Given data
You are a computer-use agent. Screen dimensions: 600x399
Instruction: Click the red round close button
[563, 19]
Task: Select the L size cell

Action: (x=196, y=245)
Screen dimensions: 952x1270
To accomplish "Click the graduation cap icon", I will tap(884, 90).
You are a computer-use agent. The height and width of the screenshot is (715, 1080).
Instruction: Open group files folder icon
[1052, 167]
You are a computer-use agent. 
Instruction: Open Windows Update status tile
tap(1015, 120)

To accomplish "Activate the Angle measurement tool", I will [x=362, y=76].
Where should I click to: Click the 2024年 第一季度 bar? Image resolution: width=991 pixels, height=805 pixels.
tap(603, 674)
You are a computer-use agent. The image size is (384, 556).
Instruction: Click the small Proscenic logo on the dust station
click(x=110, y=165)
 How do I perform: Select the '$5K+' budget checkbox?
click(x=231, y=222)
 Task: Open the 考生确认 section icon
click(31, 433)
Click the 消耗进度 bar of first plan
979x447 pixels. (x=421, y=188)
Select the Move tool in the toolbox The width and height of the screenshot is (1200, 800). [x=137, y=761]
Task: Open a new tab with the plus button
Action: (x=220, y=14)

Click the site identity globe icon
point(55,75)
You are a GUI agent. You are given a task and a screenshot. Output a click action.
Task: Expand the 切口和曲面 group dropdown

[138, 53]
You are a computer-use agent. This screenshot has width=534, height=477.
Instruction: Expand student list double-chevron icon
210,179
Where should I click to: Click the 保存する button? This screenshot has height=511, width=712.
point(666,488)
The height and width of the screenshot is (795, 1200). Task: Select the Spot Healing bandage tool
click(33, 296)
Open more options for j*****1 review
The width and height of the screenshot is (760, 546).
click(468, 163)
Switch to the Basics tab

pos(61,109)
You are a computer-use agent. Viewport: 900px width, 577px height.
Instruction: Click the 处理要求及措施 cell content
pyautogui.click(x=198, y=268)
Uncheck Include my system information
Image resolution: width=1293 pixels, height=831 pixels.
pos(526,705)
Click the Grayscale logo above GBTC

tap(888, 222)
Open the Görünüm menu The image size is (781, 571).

What the task requires
Word for word, restate the line that contains "Select the Move" and each line after it, up to and including the last line of the listing; include nothing else.

Solution to the exercise
Select the Move tool in the toolbox The width and height of the screenshot is (1200, 800). [x=137, y=761]
Task: Open a new tab with the plus button
Action: (x=220, y=14)

Click the site identity globe icon
point(55,75)
You are a GUI agent. You are given a task and a screenshot. Output a click action.
Task: Expand the 切口和曲面 group dropdown

[138, 53]
You are a computer-use agent. This screenshot has width=534, height=477.
Instruction: Expand student list double-chevron icon
210,179
Where should I click to: Click the 保存する button? This screenshot has height=511, width=712.
point(666,488)
The height and width of the screenshot is (795, 1200). Task: Select the Spot Healing bandage tool
click(33, 296)
Open more options for j*****1 review
The width and height of the screenshot is (760, 546).
click(468, 163)
Switch to the Basics tab

pos(61,109)
You are a computer-use agent. Viewport: 900px width, 577px height.
Instruction: Click the 处理要求及措施 cell content
pyautogui.click(x=198, y=268)
Uncheck Include my system information
Image resolution: width=1293 pixels, height=831 pixels.
pos(526,705)
Click the Grayscale logo above GBTC

tap(888, 222)
Open the Görünüm menu The image size is (781, 571).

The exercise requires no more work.